António Guterres faz a síntese entre Lula e o abade xiita. Junta a falta de conhecimento do Presidente brasileiro (quando atribui, sem razão, causas humanas a catástrofes) ao moralismo do aiatola (quando censura um comportamento perverso – no caso de Guterres, o capitalismo). Isto de um tipo que foi o melhor aluno do Técnico. A inconsciência com que nós, portugueses, todos os dias entramos em prédios edificados por engenheiros é um misto de fé e de bazófia.

Neste momento, depois de líbios e marroquinos (por causa das tragédias que assolaram os seus países), brasileiros e iranianos (por serem governados por néscios), o grupo de pessoas que me suscita mais compaixão é o composto pelos técnicos das Nações Unidas que andam a trabalhar para nada. É que António Guterres é um daqueles chefes que não lê os relatórios que os subalternos preparam. Se tivesse passado os olhos pelo último relatório do Painel Intergovernamental sobre Alterações Climáticas (IPCC), o organismo da ONU dedicado ao clima, saberia que, ao contrário do que anda a fazer, a ciência não atribui a maioria dos fenómenos climáticos à acção humana, nomeadamente às emissões de CO2. Nem é preciso ler tudo, basta consultar a tabela 12.12, na página 1856 para perceber que, tirando os extremos de temperatura (quentes ou frios), não se detectam sinais de alterações atribuíveis à actividade humana em fenómenos como tempestades tropicais, cheias, seca, granizo, etc.
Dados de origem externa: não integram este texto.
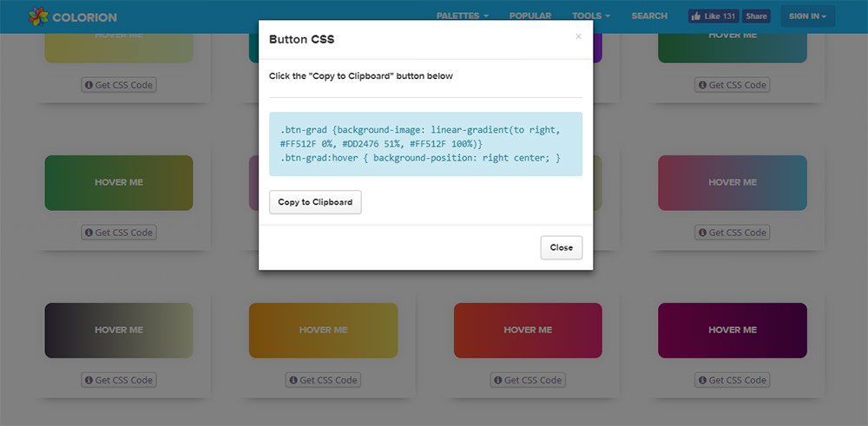
Task: Go to the Popular menu item
Action: pyautogui.click(x=530, y=16)
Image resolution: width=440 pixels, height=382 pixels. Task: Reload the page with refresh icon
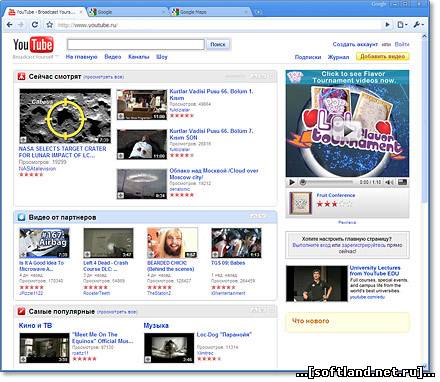click(35, 25)
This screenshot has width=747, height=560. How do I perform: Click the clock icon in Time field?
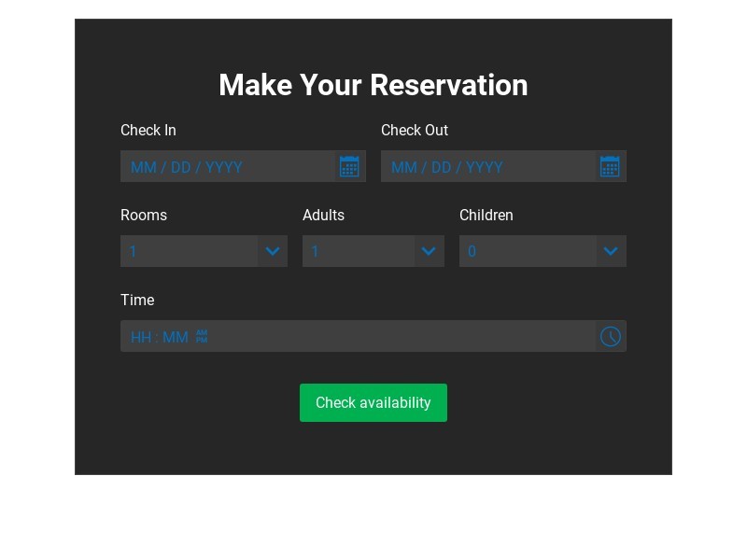610,337
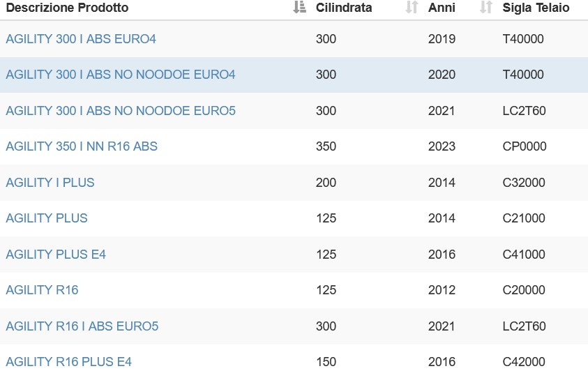This screenshot has width=588, height=371.
Task: Click the Cilindrata column header text
Action: click(344, 8)
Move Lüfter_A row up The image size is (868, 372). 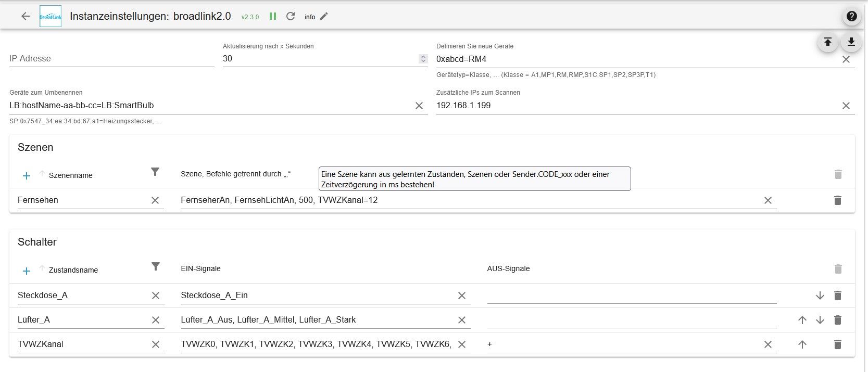(x=802, y=320)
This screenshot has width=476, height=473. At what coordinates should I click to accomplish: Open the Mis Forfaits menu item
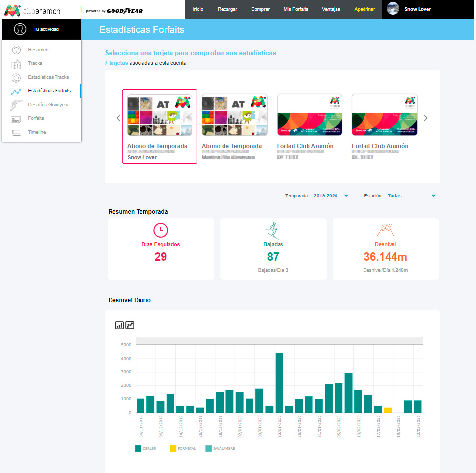point(296,9)
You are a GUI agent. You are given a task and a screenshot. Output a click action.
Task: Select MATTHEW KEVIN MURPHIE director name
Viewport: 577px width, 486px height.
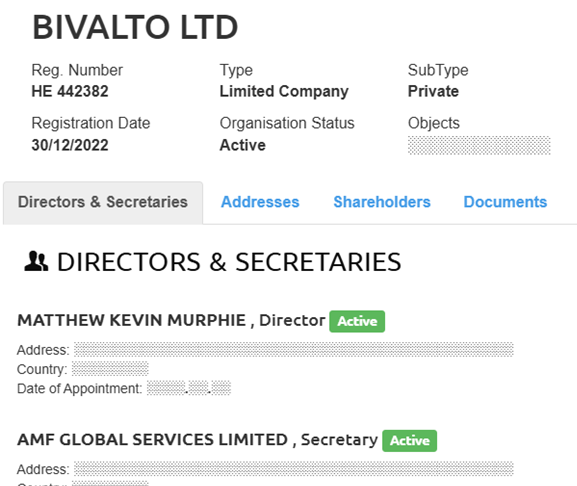[131, 320]
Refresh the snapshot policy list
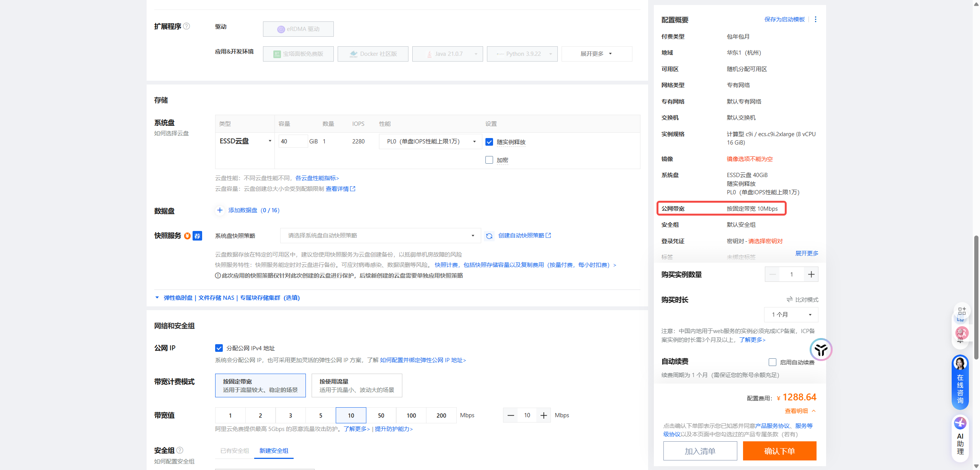 tap(489, 236)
E, nas projecções para o futuro (2050 e 2100) as hipotéticas alterações só se verificam nos cenários mais catastrofistas (RCP8.5 e SSP5). Cenários aliás considerados implausíveis por partirem do pressuposto de que, no que diz respeito a emissões, ao arrepio do que tem acontecido, não só nada será feito para as reduzir, como até serão aumentadas.

Guterres recebe o relatório dos seus técnicos e atira-o imediatamente para o lixo. Corrijo: para a reciclagem, pois tem consciência ambiental. Nós, portugueses, não podemos dizer que estamos surpreendidos. Lembramo-nos bem que o Governo de António Guterres tinha figuras como Sócrates ou Armando Vara. É óbvio que Guterres não liga muito ao que os subalternos andam a fazer.

Entretanto, equipado com este obscurantismo voluntário, António Guterres esteve há dias na Cimeira do Clima de África, onde discorreu sobre neutralidade carbónica e a eliminação de combustíveis fósseis a governantes de países africanos pobres que não tiveram oportunidade de usar os vastos recursos energéticos para saírem da miséria. É o equivalente a dar conselhos sobre jejum intermitente a um sem-abrigo.

Mais do que Secretário-Geral das Nações Unidas, Guterres fala como líder das Nações Ungidas: as ricas e virtuosas, que gostam de catequizar os pobrezinhos.

O leitor lembra-se quando houve escândalo por Isabel Jonet dizer que não se pode comer bifes todos os dias? Guterres está a dizer isso a africanos que até têm uma vaca no quintal. De boca cheia a mastigar um saboroso filet mignon.